Both money supply and debt are therefore conjoined in a continuous, never-ending growth loop. In summary, debt-based money systems model economies wherein every debt crisis followed by a deleveraging cycle must necessarily be followed by yet another debt reflation cycle as the demand for money (capital) increases in an economic recovery. In essence, every economic recovery carries within itself the seeds of the next financial crisis.The only way that the mathematical and logical certainty of this cycle would seem to be able to be broken is if the borrower (bank) “spends” the interest earned back into economic circulation thereby enabling the borrower to pay it back.

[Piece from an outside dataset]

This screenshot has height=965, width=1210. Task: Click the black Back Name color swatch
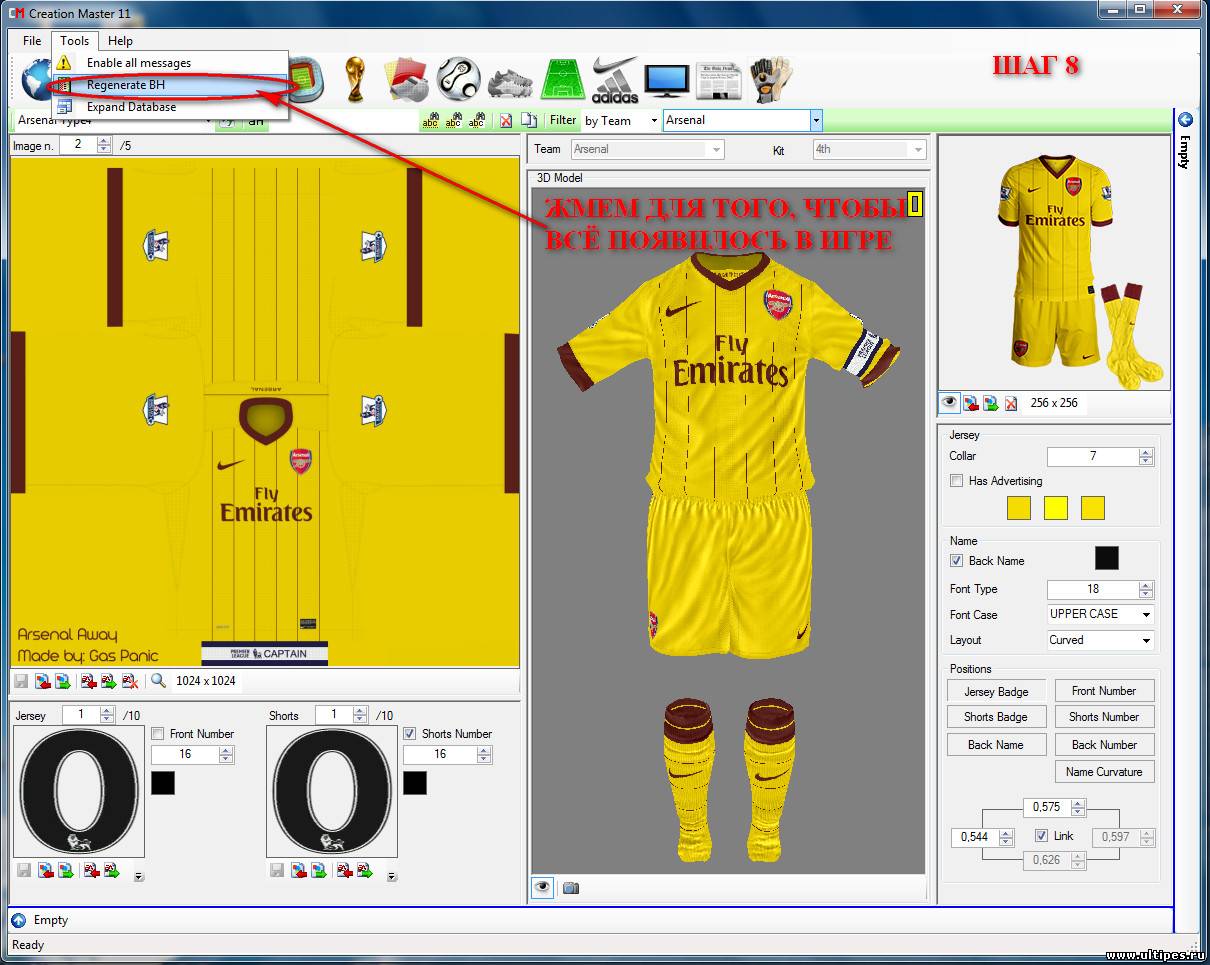point(1106,558)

Bitcoin and the blockchain offer the unique opportunity to sovereign governments to pivot to an equity-based money paradigm that allows the provably fair distribution of “currency tokens” into the economy. The value of these tokens can neither be inflated away by monetary policy decisions nor can the tokens be demonetized or cease to carry value due to cryptographic encryption.

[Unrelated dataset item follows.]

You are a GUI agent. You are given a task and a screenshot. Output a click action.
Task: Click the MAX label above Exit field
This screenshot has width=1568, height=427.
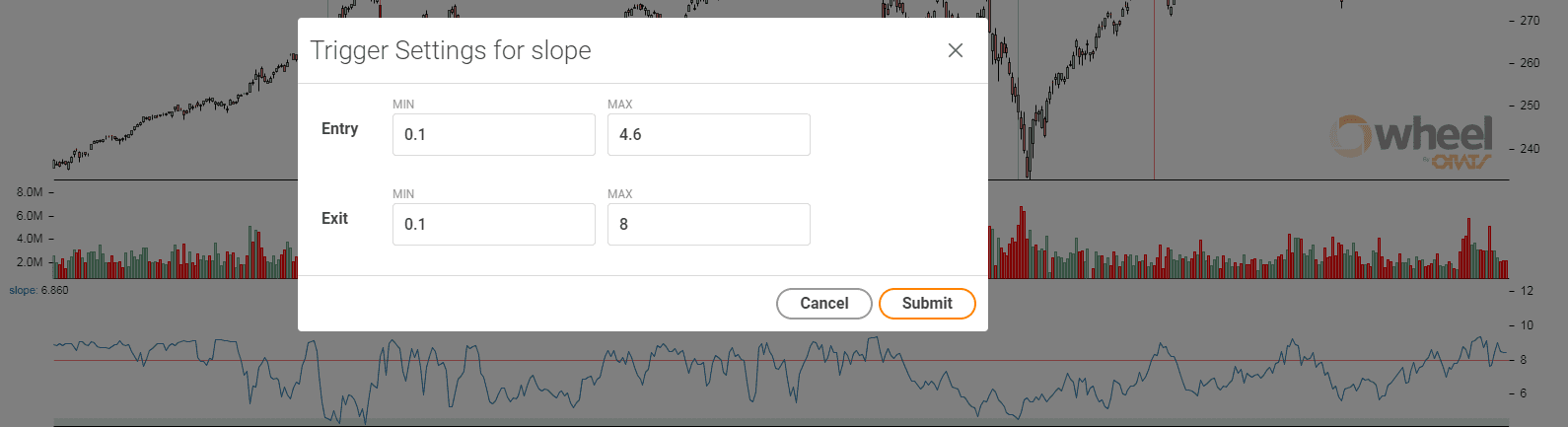click(x=620, y=194)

The sovereign, rather than lose control as is often claimed by crypto critics, regains control over money supply by explicitly delinking it from the overall debt level (and the level of economic activity) in the economy. The ability to link currency or the money supply in the economy to a finite, a priori knowable number of unique equity tokens that can, by design, not be cloned or duplicated also implicitly solves the double-spending problem that in the existing debt based money paradigm is addressed imperfectly via the notion of a trusted 3rd party (a.k.a banking systems) at astronomical cost.

Also, these money tokens will be transacted and validated on blockchains that are, by definition, auditable by the sovereign and its affiliated agencies. The ability of the blockchain to serve as a complete, high fidelity repository of all real-time economic activity has the potential to profoundly enhance the ability of economic policymakers to frame better policies than they have ever been able to before.

In summary, we would like to advance the thesis that sovereigns should embrace blockchain not because it is fashionable to do so but because it will enable the best amongst them to exercise their powers with deeper and more lasting impact on the economic lives of their citizens.